## BEGIN Record set

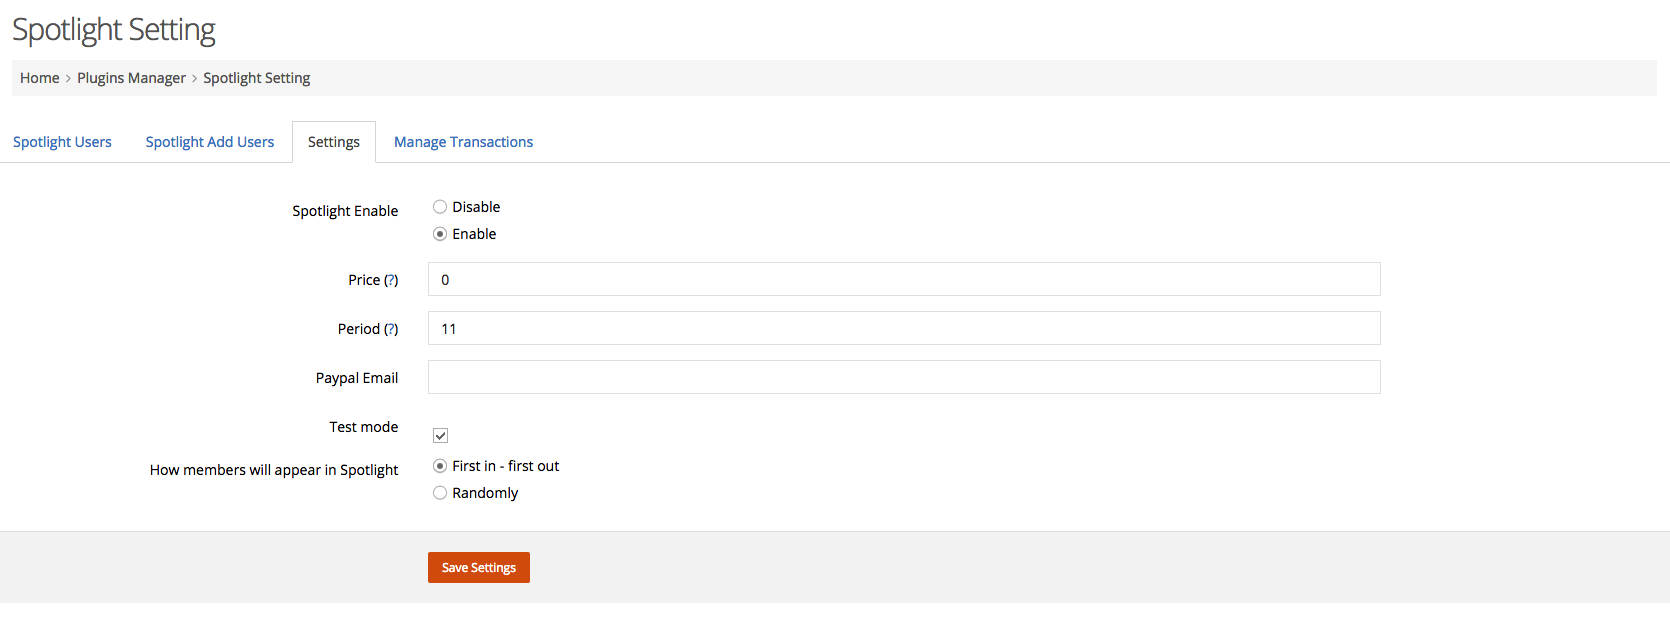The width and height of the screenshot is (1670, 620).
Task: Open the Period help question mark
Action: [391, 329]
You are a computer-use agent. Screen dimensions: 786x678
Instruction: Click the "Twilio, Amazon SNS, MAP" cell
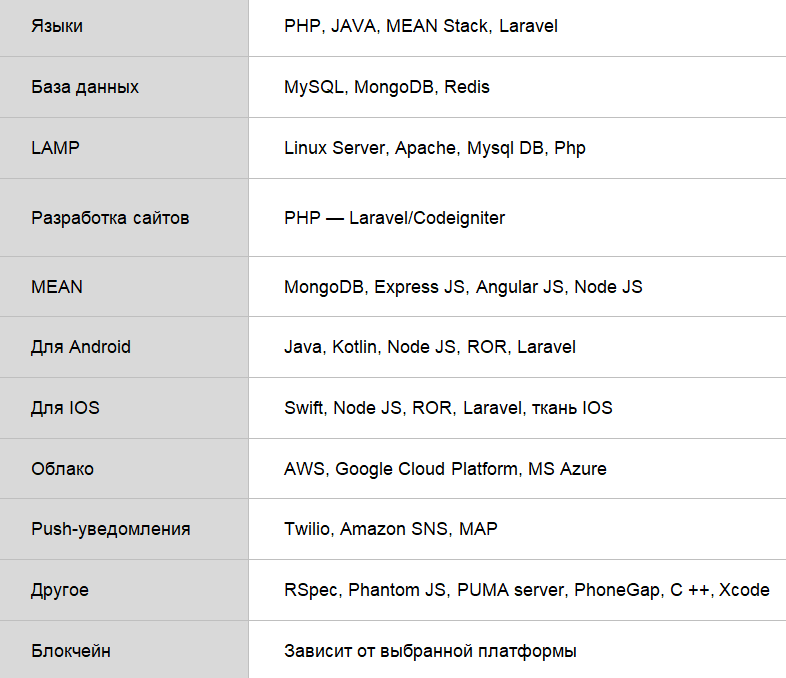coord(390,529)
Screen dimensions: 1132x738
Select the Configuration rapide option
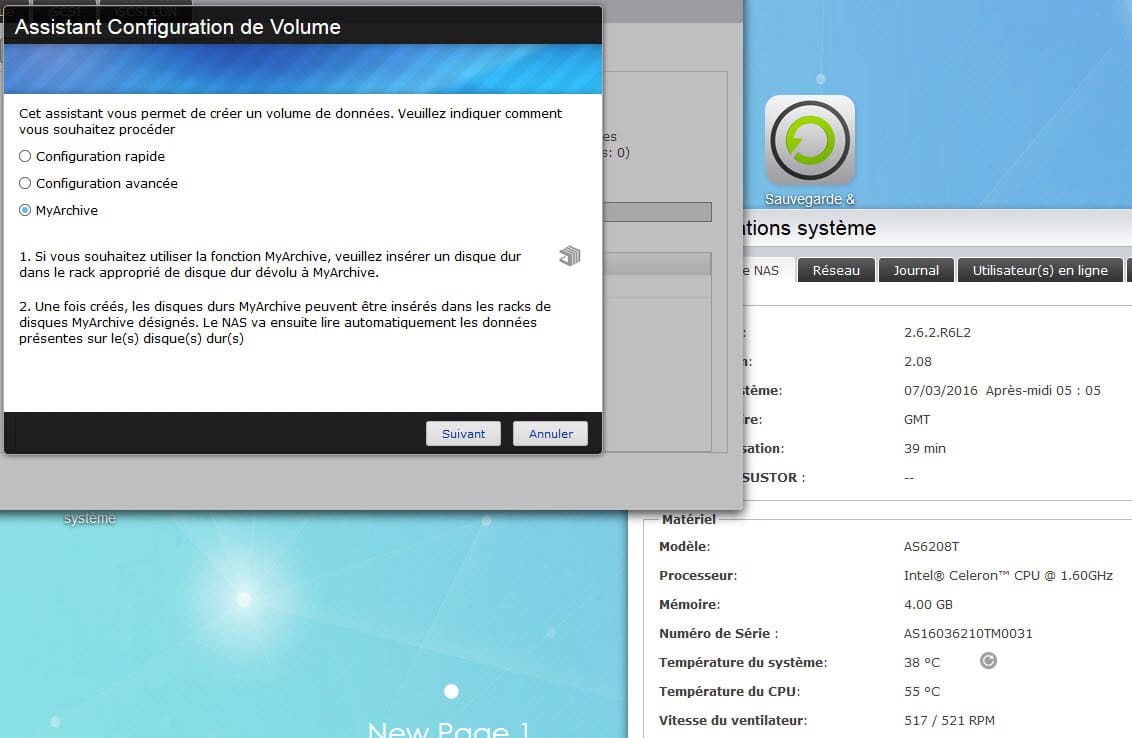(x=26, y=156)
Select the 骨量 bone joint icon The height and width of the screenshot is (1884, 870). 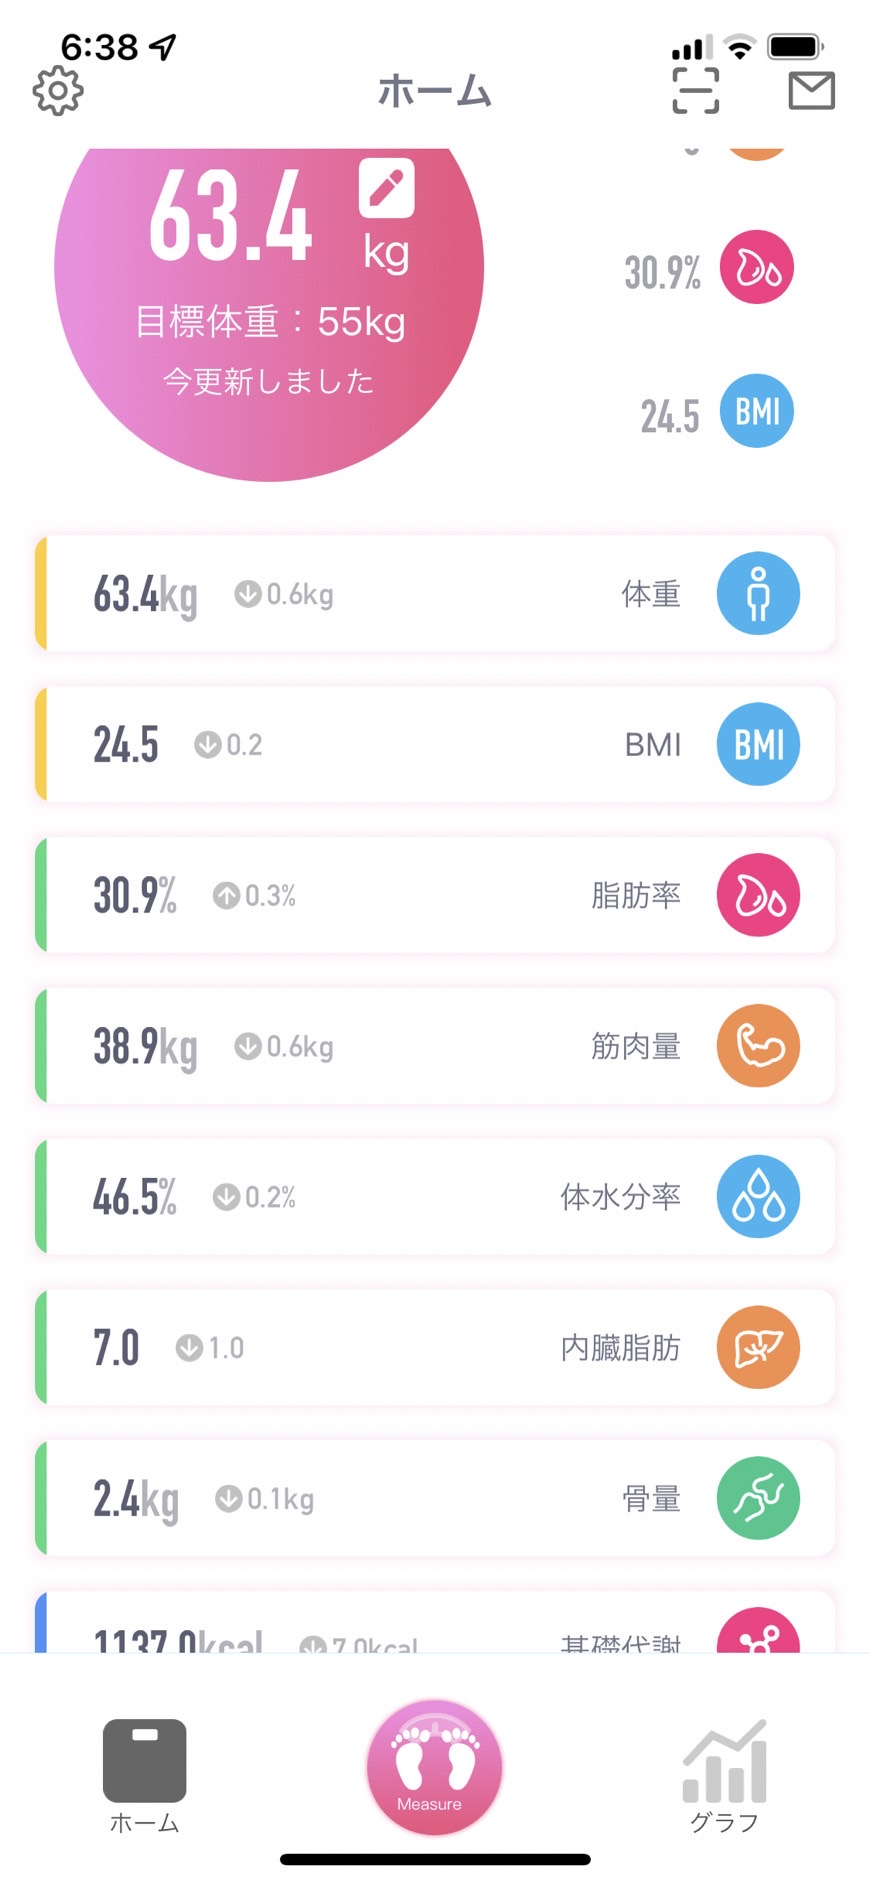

## END Record set

Put each line of the records above into a Markdown table with the columns Row and Text, numbering the rows and skipping blank lines. Leave the pictures out.

| Row | Text |
|---|---|
| 1 | The width and height of the screenshot is (1670, 620). |
| 2 | Task: Open the Period help question mark |
| 3 | Action: [391, 329] |
| 4 | You are a computer-use agent. Screen dimensions: 786x678 |
| 5 | Instruction: Click the "Twilio, Amazon SNS, MAP" cell |
| 6 | coord(390,529) |
| 7 | Screen dimensions: 1132x738 |
| 8 | Select the Configuration rapide option |
| 9 | (x=26, y=156) |
| 10 | Select the 骨量 bone joint icon The height and width of the screenshot is (1884, 870).  |